Patut diacungi jempol sikap Fraksi Partai Demokrat yang dari awal menolak pencalonan BG disebabkan statusnya yang sempat dijadikan sebagai tersangka KPK. Padahal BG termasuk petinggi Polri yang berprestasi dan di zaman Presiden SBY telah dua kali dinaikkan bintangnya. Meski demikian Fraksi Demokrat tetap menghormati sinyal KPK. Benny K Harman dari Demokrat telah menegaskan penolakan itu dengan melihat konsekuensi di belakang. Dianulirnya BG sebagai calon Kapolri, berarti naluri politik Demokrat lebih tepat dan menjadi kenyataan. Sensitivitas Demokrat terhadap perasaan rakyat lebih terlihat. Menjadi Lilin

Meskipun pembatalan pelantikan BG dan penunjukan calon Kapolri baru berhasil dilakukan, haru biru masalah ini telah memakan korban, yaitu status para pimpinan KPK yang berada di ujung tanduk. Bahkan Bambang Widjojanto dan Abraham Samad sudah diberhentikan sementara dan posisi mereka diisi oleh Plt Taufiqurraman Ruki, Indriyanto Senoaji dan Johan Budi.

Ada yang menyindir, langkah KPK menjadikan BG sebagai tersangka atau keberanian menghukum para koruptor selama ini tak ubahnya memercik air di dulang terkena muka sendiri. Tetapi lebih tepat langkah KPK tersebut ibarat nasib lilin. Setiap lilin yang menyala memiliki misi menerangi orang sekitar, walau konsekuensinya batang tubuh lilin sendiri akhirnya ikut meleleh.
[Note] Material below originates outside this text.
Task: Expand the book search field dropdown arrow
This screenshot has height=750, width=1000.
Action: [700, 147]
Mengingat korupsi di negeri ini masih marak, kita belum ingin KPK lumpuh apalagi hancur. Kalau ada komisioner bermasalah perlu diisi pengganti antarwaktu atau rekrutmen anggota baru yang lebih mumpuni. Nasir Jamil dari PKS mengusulkan, jika KPK lumpuh tugas pemberantasan korupsi dialihkan ke Kejaksaan. Usul ini terlalu prematur, karena kepercayaan rakyat terhadap lembaga lain di luar KPK belum kuat. Yang penting sekarang KPK dibenahi dan diselamatkan. Lembaga antikorupsi perlu tetap ada, sampai saatnya negara kita bersih.
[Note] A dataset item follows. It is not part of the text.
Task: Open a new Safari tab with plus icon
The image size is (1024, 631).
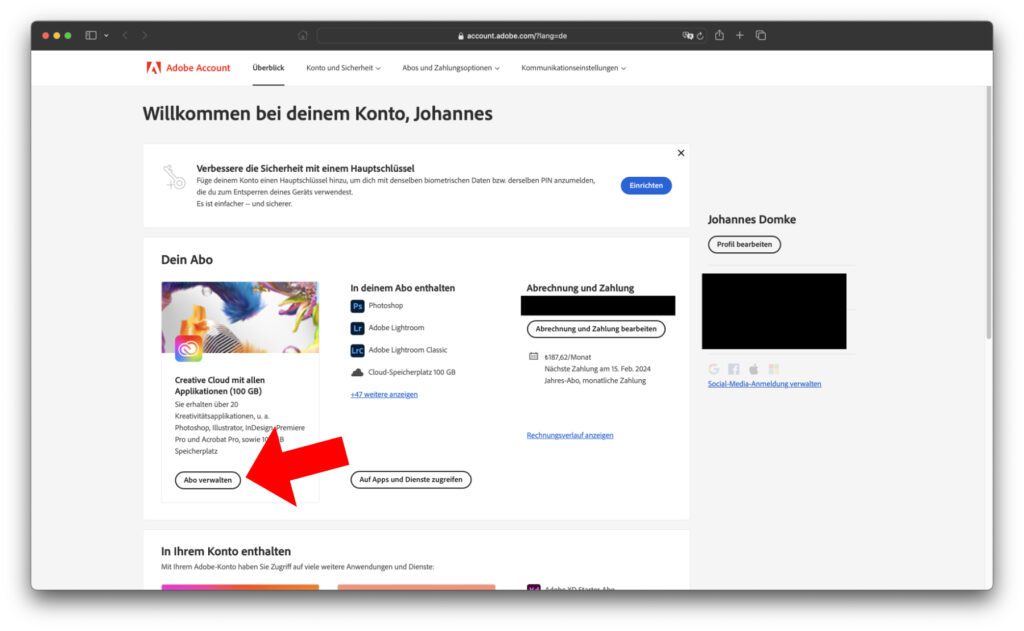Action: 740,35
Menurut Pramono BS (BPost 8/2), Singapura, Malaysia, Hongkong dan Cina menjadi negara bersih karena petinggi negara hingga ke bawah memiliki konsistensi tinggi dan keberanian memberantas korupsi. Mereka full mendukung lembaga antikorupsi semacam KPK sehingga benar-benar eksis dan efektif. Jepang dan Korea juga demikian, bahkan melengkapinya dengan budaya malu yang tinggi. Sementara di negara kita, belum apa-apa KPK sudah terancam lumpuh dan bubar.

KPK dan Polri hendaknya sama-sama dijaga dan menjaga kekuatan dan integritasnya. Kita menanti dan mendukung kinerja Kapolri baru dan komisioner baru. Semua dapat menjalankan tugas dan fungsi masing-masing, dan ke depan tidak lagi bertabrakan seperti pernah terjadi selama ini.
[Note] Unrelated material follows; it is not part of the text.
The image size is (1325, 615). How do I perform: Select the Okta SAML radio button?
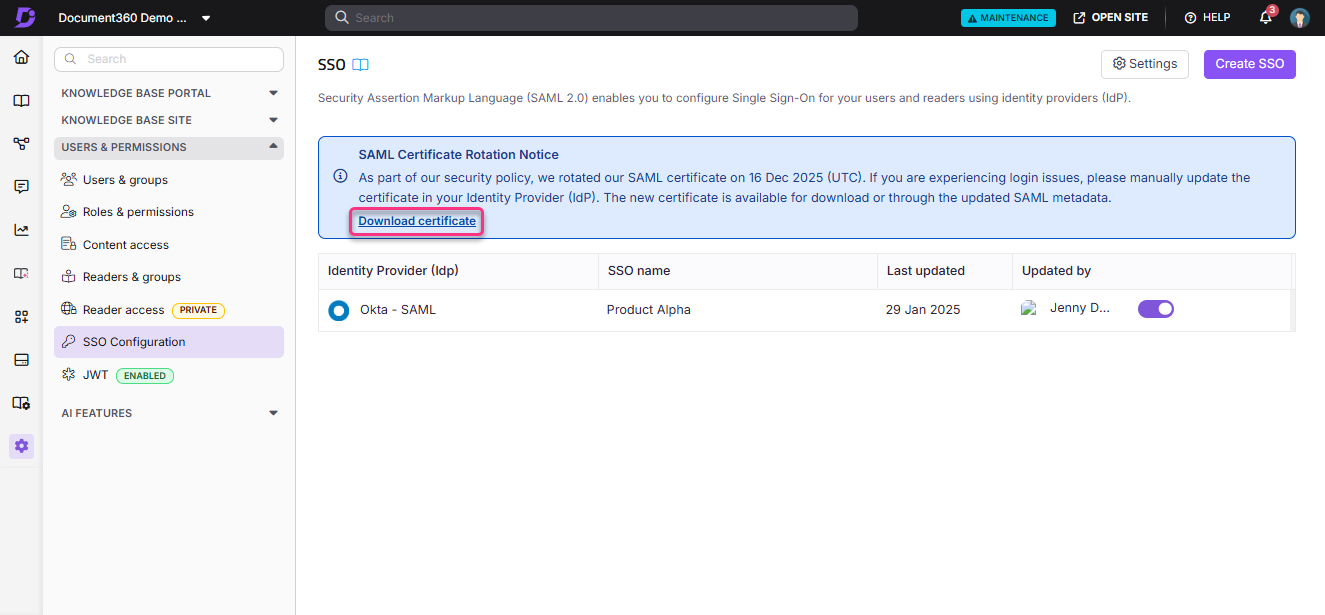pyautogui.click(x=338, y=310)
Dan kepada DPR kita berharap tidak terlalu kecewa terhadap putusan Presiden Jokowi. Kenyataannya masyarakat lega dan suasana sudah relatif kondusif. Tidak perlu DPR mengajukan hak angket atau interpelasi kepada presiden atas putusannya itu, karena dapat membuat suhu politik memanas lagi. Kini waktunya semua bekerja untuk rakyat.